Data extracts below:

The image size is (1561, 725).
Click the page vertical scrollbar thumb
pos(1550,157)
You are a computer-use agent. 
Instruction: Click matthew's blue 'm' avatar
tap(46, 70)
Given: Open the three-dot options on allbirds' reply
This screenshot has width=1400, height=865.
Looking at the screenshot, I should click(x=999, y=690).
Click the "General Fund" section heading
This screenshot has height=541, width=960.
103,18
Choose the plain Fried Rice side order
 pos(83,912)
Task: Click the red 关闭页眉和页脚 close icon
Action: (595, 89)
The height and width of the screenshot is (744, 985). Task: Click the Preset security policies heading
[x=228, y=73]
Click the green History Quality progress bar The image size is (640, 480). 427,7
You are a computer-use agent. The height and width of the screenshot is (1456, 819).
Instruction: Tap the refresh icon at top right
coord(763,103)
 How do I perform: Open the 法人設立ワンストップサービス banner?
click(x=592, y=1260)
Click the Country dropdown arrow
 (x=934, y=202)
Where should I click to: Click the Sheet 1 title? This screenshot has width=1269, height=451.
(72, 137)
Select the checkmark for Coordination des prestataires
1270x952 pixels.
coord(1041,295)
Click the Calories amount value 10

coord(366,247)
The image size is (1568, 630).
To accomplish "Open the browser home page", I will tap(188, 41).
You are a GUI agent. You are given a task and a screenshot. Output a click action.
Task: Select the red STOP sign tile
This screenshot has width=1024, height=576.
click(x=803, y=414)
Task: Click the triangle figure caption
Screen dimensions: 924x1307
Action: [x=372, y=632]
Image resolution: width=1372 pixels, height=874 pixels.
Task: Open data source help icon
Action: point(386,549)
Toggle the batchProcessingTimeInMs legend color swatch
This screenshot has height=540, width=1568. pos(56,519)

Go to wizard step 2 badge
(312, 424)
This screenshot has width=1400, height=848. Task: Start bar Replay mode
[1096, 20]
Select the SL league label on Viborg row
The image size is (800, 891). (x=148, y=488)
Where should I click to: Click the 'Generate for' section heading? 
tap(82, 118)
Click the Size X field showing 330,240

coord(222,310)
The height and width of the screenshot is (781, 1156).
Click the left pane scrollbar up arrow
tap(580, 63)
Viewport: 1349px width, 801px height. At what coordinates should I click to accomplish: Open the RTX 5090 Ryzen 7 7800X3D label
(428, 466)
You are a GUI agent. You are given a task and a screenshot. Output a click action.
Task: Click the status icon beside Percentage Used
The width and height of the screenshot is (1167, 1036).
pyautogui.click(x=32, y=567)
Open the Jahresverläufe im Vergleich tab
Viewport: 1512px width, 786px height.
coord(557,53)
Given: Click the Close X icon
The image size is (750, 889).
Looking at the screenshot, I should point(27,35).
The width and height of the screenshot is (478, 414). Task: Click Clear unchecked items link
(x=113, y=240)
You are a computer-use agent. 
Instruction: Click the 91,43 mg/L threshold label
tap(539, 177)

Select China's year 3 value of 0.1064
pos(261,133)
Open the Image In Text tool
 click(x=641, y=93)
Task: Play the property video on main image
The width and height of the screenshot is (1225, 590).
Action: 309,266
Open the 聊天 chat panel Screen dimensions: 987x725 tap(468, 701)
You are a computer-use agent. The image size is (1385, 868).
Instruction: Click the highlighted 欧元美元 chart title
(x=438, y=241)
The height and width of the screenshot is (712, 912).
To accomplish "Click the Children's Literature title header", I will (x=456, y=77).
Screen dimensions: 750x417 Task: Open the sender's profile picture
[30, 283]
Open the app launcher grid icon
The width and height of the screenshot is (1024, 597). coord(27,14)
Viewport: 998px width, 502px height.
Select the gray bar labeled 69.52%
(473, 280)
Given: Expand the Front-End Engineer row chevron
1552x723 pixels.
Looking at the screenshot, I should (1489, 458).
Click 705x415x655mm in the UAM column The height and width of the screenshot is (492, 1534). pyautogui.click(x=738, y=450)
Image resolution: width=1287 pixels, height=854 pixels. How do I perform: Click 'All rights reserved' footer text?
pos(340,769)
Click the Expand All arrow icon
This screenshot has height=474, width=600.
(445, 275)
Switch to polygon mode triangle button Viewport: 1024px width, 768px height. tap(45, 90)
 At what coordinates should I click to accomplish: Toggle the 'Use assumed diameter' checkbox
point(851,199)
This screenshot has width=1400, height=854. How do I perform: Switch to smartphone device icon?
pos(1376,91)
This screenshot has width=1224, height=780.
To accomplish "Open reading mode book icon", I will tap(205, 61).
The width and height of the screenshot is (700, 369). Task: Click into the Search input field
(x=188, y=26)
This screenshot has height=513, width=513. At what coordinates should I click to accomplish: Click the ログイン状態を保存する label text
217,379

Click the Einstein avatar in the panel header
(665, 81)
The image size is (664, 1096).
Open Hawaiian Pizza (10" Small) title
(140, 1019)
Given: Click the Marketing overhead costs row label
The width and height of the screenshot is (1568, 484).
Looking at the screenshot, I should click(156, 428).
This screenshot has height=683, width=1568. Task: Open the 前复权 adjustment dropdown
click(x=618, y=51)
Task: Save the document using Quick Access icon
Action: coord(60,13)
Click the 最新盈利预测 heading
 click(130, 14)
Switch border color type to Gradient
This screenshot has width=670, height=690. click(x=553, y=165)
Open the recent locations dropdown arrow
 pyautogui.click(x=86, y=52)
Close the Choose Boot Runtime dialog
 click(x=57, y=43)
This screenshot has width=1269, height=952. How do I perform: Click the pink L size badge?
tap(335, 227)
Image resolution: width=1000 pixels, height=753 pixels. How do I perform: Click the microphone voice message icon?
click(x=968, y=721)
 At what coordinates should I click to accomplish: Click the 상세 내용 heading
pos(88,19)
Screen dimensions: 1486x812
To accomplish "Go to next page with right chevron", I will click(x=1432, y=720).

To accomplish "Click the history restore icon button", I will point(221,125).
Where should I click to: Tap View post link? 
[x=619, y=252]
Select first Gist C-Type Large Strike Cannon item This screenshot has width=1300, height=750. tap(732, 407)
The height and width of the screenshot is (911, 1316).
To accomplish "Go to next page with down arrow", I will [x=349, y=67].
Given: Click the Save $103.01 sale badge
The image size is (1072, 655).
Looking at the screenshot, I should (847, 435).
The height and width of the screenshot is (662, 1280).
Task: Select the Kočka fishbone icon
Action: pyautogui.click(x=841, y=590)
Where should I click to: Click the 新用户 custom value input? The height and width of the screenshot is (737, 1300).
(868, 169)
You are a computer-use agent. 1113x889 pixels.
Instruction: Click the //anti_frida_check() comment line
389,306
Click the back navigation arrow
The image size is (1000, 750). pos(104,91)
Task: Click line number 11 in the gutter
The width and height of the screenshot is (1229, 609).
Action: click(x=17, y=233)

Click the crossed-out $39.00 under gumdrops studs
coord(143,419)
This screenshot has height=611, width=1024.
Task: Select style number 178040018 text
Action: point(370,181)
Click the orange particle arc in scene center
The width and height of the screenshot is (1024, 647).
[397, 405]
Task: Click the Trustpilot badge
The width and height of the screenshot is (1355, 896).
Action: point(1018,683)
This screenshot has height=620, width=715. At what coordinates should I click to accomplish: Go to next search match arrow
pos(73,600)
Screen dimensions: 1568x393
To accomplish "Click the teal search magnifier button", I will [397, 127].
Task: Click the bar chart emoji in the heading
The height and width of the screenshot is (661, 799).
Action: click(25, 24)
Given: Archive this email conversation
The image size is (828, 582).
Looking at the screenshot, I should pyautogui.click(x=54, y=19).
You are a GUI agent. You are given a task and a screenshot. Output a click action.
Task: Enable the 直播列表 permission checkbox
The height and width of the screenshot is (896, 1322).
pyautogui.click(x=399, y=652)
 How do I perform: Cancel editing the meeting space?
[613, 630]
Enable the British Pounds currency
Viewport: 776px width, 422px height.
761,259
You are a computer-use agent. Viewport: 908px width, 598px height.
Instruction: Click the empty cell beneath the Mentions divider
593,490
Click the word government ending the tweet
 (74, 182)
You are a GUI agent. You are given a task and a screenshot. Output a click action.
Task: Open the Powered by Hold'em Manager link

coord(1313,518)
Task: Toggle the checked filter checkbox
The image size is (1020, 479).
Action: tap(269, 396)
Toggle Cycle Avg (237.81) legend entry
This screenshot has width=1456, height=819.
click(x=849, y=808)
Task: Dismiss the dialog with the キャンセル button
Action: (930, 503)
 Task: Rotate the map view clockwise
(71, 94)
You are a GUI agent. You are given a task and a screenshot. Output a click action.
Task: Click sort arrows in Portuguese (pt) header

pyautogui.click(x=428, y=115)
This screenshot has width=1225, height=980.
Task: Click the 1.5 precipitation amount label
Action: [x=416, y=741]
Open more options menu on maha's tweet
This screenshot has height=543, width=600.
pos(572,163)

End of Data extracts.

Which of the lines in the data hold the string "triangle"? Report each of them by copying it.

Task: Click the triangle figure caption
Switch to polygon mode triangle button Viewport: 1024px width, 768px height. tap(45, 90)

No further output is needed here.